Raise Your Hand If You're Sure...

In graduate school, there are many people, processes, and paperwork that are irritating and annoying. But few things raise my ire as much as the grad school hand raiser. The hand raiser is ALWAYS a woman. While everyone else seems to have learned that we're all adults, the hand raiser seems to need the validation of someone calling on her in order to deign to grace us with her thoughts. The hand raiser raises her hand as if she's holding her place in line to speak.

"What is so annoying?" you ask. "Is the hand raiser not simply being polite?"
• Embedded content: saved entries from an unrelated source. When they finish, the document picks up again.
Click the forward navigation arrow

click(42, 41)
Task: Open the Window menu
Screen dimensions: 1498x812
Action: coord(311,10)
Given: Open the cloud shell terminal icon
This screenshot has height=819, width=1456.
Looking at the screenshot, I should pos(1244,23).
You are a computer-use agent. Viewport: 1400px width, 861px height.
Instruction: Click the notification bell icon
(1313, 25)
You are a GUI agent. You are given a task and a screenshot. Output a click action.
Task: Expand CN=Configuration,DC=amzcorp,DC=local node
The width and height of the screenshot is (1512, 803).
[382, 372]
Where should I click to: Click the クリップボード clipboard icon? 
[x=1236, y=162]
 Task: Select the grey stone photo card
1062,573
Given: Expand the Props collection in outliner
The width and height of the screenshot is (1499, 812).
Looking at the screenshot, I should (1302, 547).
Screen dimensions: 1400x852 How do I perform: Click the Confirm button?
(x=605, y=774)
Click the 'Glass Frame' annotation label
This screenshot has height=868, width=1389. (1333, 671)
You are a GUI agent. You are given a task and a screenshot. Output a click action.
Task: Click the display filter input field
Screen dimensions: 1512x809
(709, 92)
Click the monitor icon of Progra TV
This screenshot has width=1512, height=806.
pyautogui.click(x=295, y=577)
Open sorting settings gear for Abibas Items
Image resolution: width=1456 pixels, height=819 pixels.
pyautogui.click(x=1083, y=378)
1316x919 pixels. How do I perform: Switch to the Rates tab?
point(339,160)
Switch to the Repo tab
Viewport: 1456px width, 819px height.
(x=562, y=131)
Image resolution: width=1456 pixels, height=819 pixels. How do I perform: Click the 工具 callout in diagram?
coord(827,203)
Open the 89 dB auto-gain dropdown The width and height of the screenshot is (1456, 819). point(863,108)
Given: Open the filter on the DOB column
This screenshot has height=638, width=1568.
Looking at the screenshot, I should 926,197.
No, the hand raiser is being a passive aggressive manipulator who wields power in the worst of ways. The hand raiser demands to be acknowledged by others, as if everyone else in the room isn't also holding in a thought that could be shared. The hand raiser is declaring to the whole class, "Instead of listening to whomever is speaking, I'm sitting here holding my thought and pondering it instead."

The hand raiser is waiting for everyone to pause and invite her to speak. Worse than the hand raiser, is the professor who calls on her. "Oh wait, Steve. Jenny has her hand raised." Nevermind that Steve is the introvert who speaks in class exactly twice a year, Jenny has her hand raised.

Being in psychology, I often wonder if the hand raiser raises her hand to speak at family functions. If in therapy sessions, she raises her hand while her clients pour out their pain, because she's waiting to be recognized. Hand raisers are at the same time arrogant and insecure. It's a passive power move hidden behind a demeanor of propriety that is actually an insidious form of obsequiousness. (Google it!)

I once was in an Advanced Psychodynamic Therapy class where we confronted the hand raiser. She didn't stop. When she raised her hand on the last day of class, during our termination session, I pointed it out. She didn't like that, and we all just talked over her until she gave in and said whatever the hell she had to say. I find that the greatest victory of my graduate career. Forget about the clients who have made great strides under my care, or my own personal journey of growth. An entire year later, I find so much more satisfaction in that moment where the hand raiser was conquered.

Well, except the hand raiser is in class with me once again, raising that damn hand. The hand raiser isn't so bad, but in class I just want to slowly break each of her fingers. But, if I did that people would probably feel more sorry for her deformed claw of a hand and professors would call on her more. Then it would be, "I'm sorry Steve, but Jenny has her misshapen handicapped claw raised." Grrr.

So, to the hand raisers of the world. Stop. It. We aren't five and neither are you. And if you start waving that thing in the air, I'm going to break it off.